Der zweite Unfall auf der A39

Am Nachmittag spitzte sich die Verkehrslage noch weiter zu: Auch die Autobahn 39 war in der Nähe in Richtung Kassel vorübergehend voll gesperrt. Dort staute sich der Umleitungsverkehr in Höhe von Westerlinde an der Einfahrt in eine Baustelle – denn eine Sperrung gab es nicht nur auf der A7, sondern auch auf der A2 bei Peine.

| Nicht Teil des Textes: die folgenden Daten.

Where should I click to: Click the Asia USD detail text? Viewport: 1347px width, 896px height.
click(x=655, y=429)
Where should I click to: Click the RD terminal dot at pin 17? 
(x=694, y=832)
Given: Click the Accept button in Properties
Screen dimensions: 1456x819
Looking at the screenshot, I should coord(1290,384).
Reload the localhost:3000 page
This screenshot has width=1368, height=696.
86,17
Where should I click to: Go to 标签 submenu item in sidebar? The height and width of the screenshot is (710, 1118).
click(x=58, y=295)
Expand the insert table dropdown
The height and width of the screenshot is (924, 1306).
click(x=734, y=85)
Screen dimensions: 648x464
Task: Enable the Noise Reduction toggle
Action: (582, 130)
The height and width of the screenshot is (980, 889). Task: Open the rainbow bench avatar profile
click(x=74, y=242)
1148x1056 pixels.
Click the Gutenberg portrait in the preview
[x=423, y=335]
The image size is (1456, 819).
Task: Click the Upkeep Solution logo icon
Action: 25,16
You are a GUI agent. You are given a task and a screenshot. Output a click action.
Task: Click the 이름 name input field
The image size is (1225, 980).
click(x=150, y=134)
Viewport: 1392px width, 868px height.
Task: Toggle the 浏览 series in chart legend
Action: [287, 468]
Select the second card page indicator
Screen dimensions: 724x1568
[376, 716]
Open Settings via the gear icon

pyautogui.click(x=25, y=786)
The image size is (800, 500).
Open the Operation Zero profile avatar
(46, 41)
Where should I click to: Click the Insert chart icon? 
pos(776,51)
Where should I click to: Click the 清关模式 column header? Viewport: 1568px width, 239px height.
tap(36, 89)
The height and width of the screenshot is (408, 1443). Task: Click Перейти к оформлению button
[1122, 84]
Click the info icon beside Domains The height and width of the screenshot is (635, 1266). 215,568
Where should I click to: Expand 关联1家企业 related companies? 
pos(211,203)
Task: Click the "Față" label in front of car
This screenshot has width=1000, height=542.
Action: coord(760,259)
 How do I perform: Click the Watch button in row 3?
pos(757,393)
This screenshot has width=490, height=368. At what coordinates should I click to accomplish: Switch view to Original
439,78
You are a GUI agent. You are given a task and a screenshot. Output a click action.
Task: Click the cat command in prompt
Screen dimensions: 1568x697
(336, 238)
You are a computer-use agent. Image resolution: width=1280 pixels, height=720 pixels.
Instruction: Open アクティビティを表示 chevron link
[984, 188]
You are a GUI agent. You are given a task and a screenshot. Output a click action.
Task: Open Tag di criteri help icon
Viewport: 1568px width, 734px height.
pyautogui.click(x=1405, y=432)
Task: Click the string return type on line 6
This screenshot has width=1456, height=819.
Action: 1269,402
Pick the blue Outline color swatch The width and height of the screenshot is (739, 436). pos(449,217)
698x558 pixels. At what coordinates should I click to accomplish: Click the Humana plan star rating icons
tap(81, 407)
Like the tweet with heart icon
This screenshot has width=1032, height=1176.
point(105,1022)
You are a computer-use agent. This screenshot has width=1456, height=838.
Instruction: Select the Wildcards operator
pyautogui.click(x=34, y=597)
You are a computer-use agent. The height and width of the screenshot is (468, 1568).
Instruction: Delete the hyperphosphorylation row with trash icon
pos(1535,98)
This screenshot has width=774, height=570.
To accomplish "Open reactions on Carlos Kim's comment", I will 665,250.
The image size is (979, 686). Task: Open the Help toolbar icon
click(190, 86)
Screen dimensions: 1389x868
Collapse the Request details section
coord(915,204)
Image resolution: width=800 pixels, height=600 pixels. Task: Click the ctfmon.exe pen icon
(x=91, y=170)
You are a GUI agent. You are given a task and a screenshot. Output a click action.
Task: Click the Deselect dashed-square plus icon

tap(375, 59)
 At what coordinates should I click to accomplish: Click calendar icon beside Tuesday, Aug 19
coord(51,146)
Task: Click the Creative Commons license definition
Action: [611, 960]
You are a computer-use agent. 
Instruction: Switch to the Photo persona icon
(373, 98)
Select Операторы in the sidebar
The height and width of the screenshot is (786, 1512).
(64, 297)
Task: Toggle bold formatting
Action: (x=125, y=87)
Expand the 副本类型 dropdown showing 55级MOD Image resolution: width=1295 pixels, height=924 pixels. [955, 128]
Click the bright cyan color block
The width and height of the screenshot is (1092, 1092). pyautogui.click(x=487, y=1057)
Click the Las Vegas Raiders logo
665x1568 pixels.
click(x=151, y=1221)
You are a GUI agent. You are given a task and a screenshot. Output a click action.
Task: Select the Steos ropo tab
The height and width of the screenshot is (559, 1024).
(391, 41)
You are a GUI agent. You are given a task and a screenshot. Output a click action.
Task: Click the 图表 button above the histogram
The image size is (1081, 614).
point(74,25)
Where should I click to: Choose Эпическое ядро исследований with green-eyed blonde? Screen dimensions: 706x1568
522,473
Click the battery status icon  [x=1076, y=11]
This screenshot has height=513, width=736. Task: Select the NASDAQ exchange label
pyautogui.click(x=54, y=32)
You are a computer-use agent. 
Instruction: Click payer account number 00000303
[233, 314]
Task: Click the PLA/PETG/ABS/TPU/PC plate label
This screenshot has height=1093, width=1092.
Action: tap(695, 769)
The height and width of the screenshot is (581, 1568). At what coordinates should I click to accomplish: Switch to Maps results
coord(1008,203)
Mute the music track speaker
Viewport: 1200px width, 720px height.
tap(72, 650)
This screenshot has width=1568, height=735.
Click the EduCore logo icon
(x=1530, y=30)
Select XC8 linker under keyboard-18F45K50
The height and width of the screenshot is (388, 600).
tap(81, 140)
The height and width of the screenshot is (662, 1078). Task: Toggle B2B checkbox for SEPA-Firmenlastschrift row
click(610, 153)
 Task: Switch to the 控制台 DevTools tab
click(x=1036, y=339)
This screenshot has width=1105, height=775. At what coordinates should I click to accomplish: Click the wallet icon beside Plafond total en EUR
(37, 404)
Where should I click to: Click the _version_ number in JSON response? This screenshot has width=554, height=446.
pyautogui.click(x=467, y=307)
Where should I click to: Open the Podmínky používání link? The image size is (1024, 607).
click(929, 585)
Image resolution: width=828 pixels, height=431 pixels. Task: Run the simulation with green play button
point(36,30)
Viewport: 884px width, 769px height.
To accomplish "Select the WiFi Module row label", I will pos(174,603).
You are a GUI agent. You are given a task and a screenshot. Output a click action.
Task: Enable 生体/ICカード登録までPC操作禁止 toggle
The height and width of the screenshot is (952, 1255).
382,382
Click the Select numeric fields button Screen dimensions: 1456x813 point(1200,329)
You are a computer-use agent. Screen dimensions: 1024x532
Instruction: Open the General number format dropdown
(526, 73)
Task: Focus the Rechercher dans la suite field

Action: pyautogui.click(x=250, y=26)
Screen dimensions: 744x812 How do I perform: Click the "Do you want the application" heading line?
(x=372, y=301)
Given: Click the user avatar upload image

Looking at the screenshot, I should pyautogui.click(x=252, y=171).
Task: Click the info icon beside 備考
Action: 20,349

Ein 52-jähriger Mann aus Hannover war auf der A39 in einem Mercedes-Sprinter unterwegs. Er übersah allerdings das Stauende und fuhr auf den Kia eines 49-Jährigen aus Holle auf. Dieser Wagen wurde wiederum durch die Wucht des Aufpralls in den BMW eines 58-jährigen Hannoveraners geschoben, in dessen Auto noch eine Beifahrerin saß. Da drei Wagen mit vier Insassen beteiligt waren und zunächst unklar war, wie schwer diese verletzt waren, eilten mehrere Rettungswagen und Ortswehren aus der Umgebung zur Unfallstelle. Auch ein Rettungshubschrauber aus Wolfenbüttel landete mit einem Notarzt auf der inzwischen gesperrten Fahrbahn. Die Verletzungen waren nicht so schwer wie befürchtet, wie sich bei Untersuchungen herausstellte: Alle vier Beteiligten waren nur leicht verletzt und mussten nicht in Krankenhäuser gebracht werden. Sie wurden an der Unfallstelle behandelt. Der Sachschaden liegt nach einer ersten Schätzung der Polizei im unteren fünfstelligen Bereich.